High Court Punjab-Haryana High Court

Madan Kumar vs Presiding Officer on 11 February, 2009

Punjab-Haryana High Court
Madan Kumar vs Presiding Officer on 11 February, 2009
           IN THE HIGH COURT OF PUNJAB AND HARYANA
                      AT CHANDIGARH

                                           C.W.P. No. 2149 of 2009.
                                      Date of Decision : February 11, 2009.


Madan Kumar.                                                  .... Petitioner.

                                 Versus.


Presiding Officer, Labour Court, Panipat,                    ...Respondents.

and another.

CORAM: HON’BLE MR. JUSTICE AUGUSTINE GEORGE MASIH.

Present:    Mr. Ravi Kant Sharma, Advocate,
            for the petitioner.


AUGUSTINE GEORGE MASIH, J. (ORAL).

In the present writ petition, the challenge is to the award dated

10.11.2008 (Annexure-P-5), passed by the Industrial Tribunal-cum-Labour

Court, Panipat, vide which the claim as made by the petitioner-workman has

been rejected on the ground that the petitioner-workman has failed to prove

that he has worked with the respondent-management for more than 240 days

in the preceding 12 months from the date of his termination and further that

the claim with regard to non compliance of Sections 25-G and 25-H of the

Industrial Disputes Act (hereinafter referred to as the Act) are also not

acceptable as the subsequent appointments have been made on regular basis

whereas the petitioner-workman was appointed on daily wage basis.

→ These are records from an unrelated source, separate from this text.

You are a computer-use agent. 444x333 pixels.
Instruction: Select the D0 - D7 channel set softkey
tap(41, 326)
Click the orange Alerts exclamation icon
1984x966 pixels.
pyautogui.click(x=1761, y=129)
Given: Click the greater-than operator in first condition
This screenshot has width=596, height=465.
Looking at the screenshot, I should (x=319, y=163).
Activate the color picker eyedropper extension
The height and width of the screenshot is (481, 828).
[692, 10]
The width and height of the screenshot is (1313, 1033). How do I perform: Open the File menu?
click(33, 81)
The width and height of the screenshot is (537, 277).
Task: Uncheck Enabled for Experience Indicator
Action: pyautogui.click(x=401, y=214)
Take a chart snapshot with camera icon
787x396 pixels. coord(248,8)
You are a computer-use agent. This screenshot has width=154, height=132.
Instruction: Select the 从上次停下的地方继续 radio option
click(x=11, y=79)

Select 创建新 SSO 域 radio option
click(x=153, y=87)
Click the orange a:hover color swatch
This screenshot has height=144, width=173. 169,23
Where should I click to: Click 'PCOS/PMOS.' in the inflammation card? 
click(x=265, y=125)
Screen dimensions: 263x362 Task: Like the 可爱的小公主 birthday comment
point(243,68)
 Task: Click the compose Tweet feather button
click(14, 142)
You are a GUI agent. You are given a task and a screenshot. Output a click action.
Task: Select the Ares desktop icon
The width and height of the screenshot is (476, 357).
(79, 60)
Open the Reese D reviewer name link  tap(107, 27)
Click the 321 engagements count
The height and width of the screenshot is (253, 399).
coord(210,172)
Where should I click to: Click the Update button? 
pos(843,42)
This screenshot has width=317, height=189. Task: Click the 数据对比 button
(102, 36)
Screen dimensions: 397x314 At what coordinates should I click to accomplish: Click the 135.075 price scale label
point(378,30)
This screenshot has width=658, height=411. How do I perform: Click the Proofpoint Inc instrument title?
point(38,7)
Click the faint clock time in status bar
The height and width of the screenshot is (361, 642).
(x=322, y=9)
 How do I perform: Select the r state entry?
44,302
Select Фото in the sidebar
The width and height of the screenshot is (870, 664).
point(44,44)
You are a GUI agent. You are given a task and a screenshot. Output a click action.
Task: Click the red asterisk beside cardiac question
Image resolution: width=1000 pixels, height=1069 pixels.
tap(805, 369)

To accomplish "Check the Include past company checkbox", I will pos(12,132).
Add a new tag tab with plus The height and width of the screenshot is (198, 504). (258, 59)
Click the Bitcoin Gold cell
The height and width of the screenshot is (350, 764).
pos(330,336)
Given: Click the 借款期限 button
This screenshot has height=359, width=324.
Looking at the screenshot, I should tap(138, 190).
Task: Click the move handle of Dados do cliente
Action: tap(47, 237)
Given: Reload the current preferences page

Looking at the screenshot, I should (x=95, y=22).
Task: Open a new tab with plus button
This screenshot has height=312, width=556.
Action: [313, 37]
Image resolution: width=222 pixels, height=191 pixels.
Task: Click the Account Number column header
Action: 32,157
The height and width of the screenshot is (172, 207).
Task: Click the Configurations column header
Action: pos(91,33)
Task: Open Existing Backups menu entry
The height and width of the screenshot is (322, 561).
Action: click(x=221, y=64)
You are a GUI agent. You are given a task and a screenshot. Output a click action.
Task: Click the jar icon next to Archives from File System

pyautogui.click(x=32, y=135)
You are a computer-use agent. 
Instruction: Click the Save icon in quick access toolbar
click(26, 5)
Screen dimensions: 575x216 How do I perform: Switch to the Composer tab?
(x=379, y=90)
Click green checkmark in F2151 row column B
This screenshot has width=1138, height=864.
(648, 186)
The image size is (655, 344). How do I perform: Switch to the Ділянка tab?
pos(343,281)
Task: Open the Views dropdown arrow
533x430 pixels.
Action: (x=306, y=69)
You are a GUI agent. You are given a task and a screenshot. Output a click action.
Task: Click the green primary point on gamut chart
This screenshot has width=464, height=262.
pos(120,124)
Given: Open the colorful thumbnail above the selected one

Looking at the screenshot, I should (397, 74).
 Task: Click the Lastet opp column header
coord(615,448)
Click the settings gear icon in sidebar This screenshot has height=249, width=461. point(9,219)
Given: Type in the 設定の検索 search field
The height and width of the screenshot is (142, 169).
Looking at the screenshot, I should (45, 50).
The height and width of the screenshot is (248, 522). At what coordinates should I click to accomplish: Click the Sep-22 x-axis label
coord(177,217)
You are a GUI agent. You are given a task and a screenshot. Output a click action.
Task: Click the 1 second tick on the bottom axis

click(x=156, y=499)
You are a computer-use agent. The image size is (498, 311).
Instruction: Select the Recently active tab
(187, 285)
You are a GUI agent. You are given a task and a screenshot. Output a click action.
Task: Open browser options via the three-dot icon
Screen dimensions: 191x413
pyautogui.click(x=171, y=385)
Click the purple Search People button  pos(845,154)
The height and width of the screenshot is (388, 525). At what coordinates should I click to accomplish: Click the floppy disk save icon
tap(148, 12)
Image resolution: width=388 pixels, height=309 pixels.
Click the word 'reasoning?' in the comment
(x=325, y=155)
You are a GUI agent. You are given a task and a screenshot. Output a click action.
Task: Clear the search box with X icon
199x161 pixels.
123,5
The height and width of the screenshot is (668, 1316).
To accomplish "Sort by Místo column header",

Counsel for the petitioner-workman contends that the positive

assertion was made by the petitioner-workman before the Labour Court in his

statement that he has been working with the respondent-management for the
C.W.P. No. 2149 of 2009. -2-

last two years i.e. from 01.01.1996 to 18.03.1998. After an assertion to that

effect, it was for the respondents to produce the records before the Labour

Court to show that the petitioner-workman has not worked with the

respondent-management for the period claimed by the petitioner-workman

for which the onus was on the respondent-management.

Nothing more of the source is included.